- _WORK INSTRUCTIONS_: Scan the entries below. Return every line that includes "Viewport".

[MATERIAL PROVIDED — start]

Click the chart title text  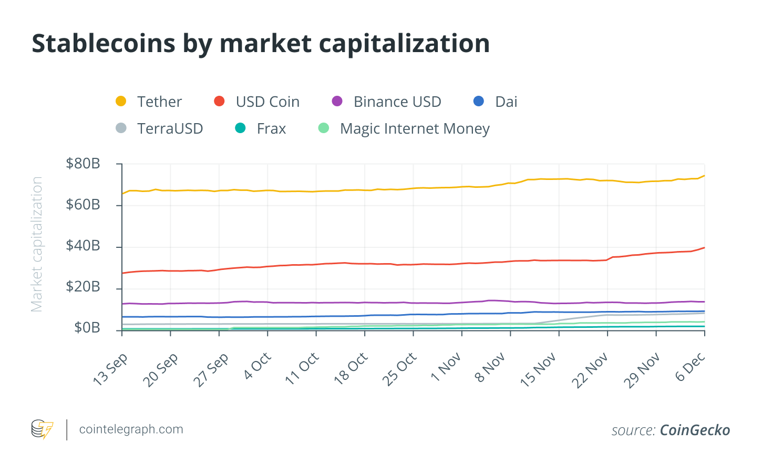261,43
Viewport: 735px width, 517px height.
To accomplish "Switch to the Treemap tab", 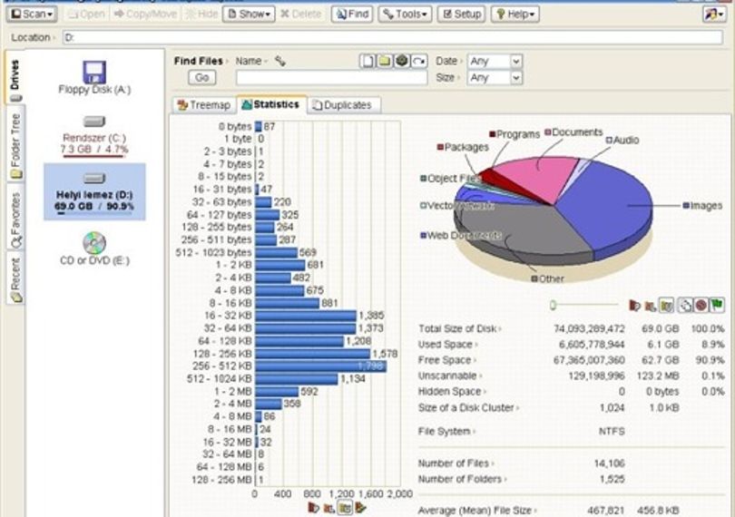I will click(x=204, y=105).
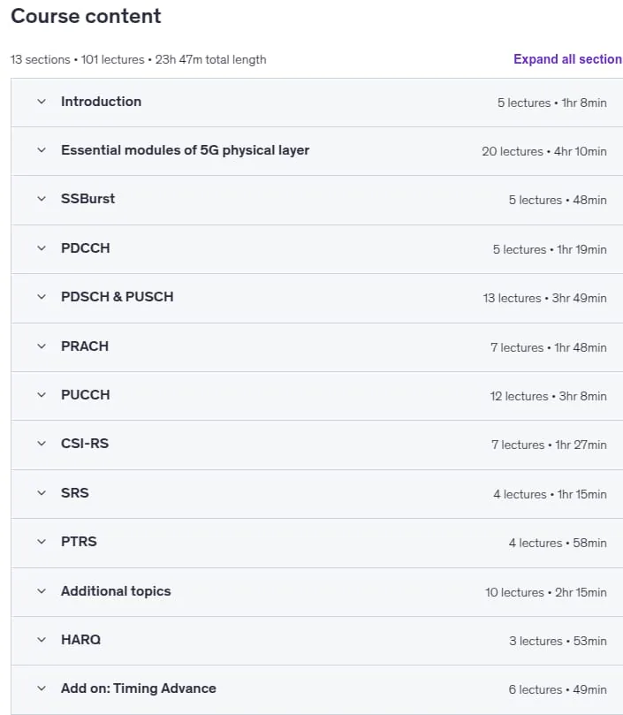This screenshot has height=715, width=623.
Task: Select Add on: Timing Advance title
Action: tap(139, 688)
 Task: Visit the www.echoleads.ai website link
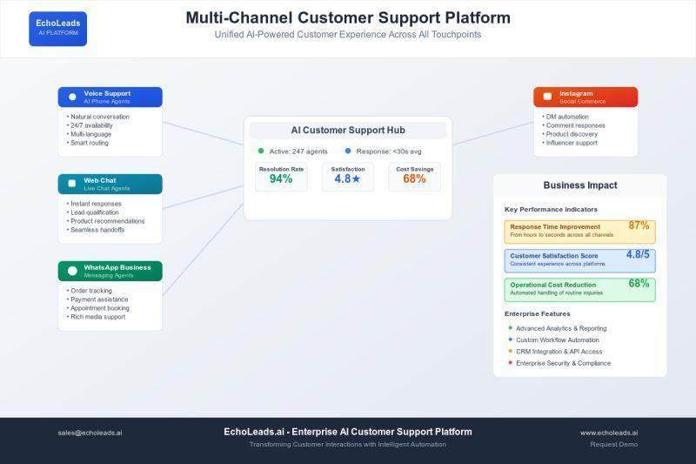coord(609,433)
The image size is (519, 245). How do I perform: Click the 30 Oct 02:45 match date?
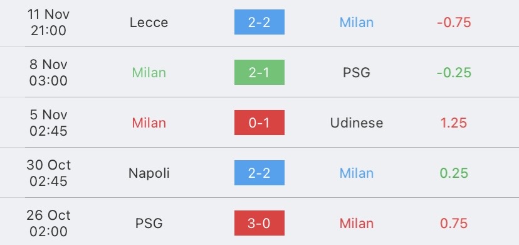tap(48, 173)
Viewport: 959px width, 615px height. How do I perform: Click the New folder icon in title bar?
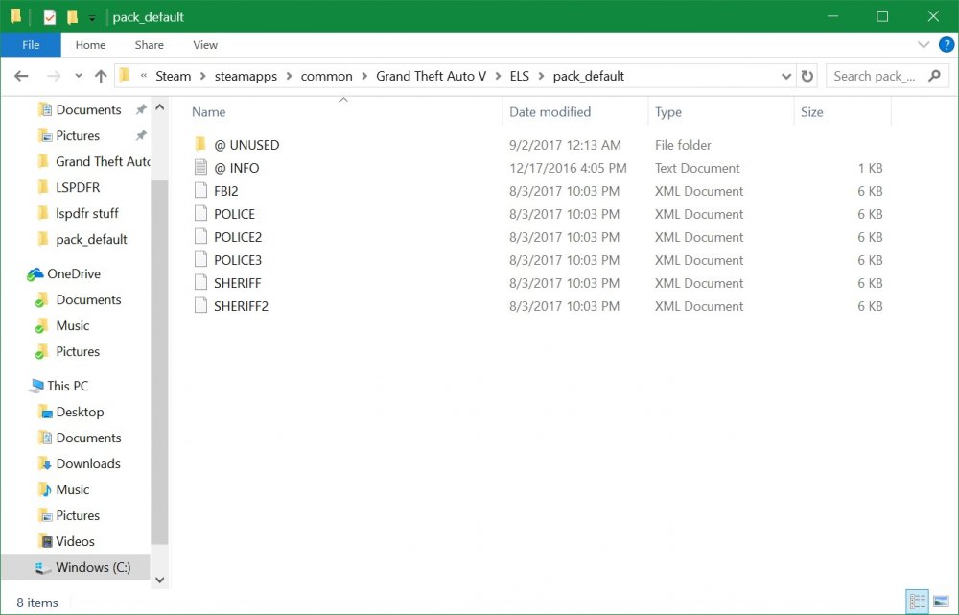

[MATERIAL PROVIDED — finish]

- _SOLUTION TO THIS EXERCISE_:
Viewport: 735px width, 517px height.
Viewport: 959px width, 615px height. How do I perform: Click the New folder icon in title bar?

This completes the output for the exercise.